[Rows from a dataset]
_ _ _ _ _ _ _
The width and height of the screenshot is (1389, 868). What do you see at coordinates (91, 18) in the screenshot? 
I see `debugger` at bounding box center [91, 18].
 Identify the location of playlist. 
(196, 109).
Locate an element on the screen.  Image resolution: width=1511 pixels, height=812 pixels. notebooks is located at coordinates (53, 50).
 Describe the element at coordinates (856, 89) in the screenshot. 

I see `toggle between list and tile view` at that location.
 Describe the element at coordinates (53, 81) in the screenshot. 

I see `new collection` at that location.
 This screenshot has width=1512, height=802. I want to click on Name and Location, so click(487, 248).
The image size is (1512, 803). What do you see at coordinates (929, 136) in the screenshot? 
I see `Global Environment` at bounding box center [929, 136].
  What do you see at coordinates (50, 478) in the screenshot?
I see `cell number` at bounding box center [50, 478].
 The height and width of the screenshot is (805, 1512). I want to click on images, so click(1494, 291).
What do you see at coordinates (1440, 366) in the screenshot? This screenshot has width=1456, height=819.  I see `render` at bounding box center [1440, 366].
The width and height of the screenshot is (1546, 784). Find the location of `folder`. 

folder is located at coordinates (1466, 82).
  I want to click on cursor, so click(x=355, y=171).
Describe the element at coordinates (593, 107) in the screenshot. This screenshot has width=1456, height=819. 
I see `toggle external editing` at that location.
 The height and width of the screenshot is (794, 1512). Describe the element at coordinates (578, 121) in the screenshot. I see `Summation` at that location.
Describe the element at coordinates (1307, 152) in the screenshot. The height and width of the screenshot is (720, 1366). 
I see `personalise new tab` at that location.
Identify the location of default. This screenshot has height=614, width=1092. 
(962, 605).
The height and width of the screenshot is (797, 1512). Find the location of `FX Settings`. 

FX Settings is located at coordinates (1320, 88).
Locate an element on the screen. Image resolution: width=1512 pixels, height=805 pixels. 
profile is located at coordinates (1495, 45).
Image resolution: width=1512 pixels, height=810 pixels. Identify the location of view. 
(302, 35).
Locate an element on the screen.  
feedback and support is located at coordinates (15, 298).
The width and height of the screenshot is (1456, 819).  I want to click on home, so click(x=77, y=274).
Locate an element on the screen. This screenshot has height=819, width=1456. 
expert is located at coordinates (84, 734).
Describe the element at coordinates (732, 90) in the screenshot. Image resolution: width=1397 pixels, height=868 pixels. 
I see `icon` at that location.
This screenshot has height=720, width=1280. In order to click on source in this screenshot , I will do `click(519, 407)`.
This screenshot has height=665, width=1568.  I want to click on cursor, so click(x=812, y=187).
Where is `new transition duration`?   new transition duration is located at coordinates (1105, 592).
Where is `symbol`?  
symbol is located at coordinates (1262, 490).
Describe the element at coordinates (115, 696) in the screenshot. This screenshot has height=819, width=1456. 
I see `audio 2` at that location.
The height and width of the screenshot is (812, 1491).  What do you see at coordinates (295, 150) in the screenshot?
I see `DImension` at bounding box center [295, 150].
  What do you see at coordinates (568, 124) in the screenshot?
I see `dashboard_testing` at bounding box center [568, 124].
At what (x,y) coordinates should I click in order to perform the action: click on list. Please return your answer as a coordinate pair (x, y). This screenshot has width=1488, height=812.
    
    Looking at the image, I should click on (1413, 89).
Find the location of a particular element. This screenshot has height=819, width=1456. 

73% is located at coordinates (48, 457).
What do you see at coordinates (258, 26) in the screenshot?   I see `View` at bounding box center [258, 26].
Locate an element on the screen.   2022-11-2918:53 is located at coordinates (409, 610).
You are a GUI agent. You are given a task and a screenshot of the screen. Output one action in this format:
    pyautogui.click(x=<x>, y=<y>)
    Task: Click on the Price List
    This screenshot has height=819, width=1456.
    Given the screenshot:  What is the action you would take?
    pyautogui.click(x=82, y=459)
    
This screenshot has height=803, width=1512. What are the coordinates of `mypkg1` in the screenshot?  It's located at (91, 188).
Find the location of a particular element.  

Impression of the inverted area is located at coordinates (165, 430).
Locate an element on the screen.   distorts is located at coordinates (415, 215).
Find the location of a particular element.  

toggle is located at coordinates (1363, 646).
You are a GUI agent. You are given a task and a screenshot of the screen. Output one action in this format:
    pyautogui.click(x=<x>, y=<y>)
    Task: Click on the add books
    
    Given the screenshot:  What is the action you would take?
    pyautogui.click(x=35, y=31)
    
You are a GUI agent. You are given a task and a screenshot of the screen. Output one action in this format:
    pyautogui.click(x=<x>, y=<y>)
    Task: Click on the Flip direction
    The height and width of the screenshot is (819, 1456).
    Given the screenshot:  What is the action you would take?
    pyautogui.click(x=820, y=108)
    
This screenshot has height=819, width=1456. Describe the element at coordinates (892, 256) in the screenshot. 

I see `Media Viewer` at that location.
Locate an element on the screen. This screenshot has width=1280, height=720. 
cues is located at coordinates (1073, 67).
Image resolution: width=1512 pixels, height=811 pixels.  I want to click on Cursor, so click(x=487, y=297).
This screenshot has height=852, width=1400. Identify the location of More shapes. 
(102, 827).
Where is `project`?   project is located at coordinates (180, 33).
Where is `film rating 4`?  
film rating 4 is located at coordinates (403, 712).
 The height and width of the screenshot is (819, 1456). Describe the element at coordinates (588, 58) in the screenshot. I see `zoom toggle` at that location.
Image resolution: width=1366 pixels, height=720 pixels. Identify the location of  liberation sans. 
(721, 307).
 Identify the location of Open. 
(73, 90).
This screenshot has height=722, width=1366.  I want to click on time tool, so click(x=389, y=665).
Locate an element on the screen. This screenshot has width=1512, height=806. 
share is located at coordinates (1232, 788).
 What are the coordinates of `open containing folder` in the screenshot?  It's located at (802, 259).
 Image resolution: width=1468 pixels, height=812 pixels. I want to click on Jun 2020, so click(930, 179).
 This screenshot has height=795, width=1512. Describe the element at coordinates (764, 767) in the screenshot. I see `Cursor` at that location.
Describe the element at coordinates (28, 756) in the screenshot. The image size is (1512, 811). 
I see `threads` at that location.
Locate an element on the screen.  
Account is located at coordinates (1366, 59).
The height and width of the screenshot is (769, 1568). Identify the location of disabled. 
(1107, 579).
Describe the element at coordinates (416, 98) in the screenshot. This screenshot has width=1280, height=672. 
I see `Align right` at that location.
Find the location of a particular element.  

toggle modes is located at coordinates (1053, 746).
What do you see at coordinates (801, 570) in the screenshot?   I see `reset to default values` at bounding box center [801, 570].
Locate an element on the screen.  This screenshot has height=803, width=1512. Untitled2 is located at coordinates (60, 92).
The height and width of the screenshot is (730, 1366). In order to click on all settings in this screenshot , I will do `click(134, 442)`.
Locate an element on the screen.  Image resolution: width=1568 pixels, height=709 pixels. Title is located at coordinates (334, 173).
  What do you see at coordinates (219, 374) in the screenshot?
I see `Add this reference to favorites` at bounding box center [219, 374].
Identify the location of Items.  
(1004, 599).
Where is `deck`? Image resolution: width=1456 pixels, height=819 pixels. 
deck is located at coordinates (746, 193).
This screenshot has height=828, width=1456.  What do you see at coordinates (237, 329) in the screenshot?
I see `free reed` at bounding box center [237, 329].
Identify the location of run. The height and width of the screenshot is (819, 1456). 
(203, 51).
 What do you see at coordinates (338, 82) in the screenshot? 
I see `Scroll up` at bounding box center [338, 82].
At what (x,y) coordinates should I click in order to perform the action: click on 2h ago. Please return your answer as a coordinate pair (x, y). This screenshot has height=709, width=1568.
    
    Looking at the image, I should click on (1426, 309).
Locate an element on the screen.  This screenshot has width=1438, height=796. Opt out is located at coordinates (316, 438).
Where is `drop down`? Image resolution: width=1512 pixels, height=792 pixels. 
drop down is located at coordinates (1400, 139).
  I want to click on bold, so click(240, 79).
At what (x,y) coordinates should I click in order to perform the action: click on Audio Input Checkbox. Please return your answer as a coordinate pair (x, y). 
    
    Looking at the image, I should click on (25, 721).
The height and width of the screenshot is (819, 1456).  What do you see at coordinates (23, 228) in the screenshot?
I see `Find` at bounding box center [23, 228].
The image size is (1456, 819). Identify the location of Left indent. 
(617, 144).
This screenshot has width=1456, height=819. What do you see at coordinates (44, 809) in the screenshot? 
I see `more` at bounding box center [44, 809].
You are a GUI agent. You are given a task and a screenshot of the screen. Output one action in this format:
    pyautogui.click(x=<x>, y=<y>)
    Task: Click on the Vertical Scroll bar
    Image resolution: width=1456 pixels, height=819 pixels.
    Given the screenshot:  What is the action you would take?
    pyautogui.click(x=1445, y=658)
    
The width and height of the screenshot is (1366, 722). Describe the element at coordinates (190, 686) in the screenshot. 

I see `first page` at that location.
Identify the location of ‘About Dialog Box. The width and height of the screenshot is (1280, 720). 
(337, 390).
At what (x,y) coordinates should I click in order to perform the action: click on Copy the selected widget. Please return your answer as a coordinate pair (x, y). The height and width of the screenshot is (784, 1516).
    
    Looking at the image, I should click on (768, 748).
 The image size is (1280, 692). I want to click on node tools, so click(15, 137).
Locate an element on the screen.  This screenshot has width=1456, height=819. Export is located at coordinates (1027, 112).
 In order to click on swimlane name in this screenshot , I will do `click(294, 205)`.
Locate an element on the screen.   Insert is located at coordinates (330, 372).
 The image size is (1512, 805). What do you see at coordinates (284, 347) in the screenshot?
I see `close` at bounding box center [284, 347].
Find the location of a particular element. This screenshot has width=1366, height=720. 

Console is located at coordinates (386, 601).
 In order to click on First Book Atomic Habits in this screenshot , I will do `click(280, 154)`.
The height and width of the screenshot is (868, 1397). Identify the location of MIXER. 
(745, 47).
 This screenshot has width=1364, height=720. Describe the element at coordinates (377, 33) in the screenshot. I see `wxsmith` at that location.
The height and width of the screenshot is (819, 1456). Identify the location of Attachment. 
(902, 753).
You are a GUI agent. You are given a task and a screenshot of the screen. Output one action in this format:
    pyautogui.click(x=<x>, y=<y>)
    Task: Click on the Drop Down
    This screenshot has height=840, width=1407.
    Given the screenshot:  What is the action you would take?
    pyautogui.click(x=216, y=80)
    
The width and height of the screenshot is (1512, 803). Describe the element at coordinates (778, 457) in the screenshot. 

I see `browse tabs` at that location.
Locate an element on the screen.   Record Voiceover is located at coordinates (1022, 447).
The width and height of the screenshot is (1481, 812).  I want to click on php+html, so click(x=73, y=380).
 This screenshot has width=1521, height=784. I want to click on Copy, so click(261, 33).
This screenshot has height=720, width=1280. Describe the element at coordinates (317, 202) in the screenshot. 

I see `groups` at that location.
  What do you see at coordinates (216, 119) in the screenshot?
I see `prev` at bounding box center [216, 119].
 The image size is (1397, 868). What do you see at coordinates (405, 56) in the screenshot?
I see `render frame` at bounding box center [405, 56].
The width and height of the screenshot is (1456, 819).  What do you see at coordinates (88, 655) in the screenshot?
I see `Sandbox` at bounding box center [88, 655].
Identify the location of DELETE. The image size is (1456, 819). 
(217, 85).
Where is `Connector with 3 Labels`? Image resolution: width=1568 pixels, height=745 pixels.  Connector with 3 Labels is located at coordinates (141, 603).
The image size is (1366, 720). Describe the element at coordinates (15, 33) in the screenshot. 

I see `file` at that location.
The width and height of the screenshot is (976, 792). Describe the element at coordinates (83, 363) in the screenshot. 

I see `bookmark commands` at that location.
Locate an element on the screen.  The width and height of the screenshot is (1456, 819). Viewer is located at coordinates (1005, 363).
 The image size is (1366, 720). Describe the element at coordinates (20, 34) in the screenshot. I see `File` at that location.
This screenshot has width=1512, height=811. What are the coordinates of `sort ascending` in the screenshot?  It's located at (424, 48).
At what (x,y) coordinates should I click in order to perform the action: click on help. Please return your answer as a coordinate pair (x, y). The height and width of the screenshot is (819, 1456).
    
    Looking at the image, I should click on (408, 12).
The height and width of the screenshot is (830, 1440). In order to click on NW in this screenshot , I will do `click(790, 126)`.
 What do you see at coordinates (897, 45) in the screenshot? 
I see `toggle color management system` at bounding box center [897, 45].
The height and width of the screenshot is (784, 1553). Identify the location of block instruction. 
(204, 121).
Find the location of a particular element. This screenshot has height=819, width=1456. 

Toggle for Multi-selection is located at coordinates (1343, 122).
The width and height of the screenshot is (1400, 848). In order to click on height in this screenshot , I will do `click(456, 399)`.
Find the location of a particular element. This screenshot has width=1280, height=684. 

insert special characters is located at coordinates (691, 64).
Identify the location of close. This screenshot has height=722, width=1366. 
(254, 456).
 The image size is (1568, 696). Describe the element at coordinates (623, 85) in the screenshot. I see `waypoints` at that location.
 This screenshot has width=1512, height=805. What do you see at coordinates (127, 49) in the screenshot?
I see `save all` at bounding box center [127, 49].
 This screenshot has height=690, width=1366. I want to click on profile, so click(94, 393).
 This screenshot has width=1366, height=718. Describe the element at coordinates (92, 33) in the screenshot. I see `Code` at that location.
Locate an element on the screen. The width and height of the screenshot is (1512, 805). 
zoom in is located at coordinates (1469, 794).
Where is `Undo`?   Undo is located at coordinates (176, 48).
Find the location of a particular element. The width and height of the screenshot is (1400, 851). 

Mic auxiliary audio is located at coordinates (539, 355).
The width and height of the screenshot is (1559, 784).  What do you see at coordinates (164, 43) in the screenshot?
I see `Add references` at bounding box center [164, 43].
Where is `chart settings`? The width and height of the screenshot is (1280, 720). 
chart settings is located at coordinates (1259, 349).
_ _ _ _ _ _ _
TASK TO CARRY OUT:
Please output the records above exactly as they appear, starting at the very beginning and ending with the line that contains "coordinates (53, 50).", including that line.

OUTPUT BELOW:
The width and height of the screenshot is (1389, 868). What do you see at coordinates (91, 18) in the screenshot? 
I see `debugger` at bounding box center [91, 18].
 Identify the location of playlist. 
(196, 109).
Locate an element on the screen.  Image resolution: width=1511 pixels, height=812 pixels. notebooks is located at coordinates (53, 50).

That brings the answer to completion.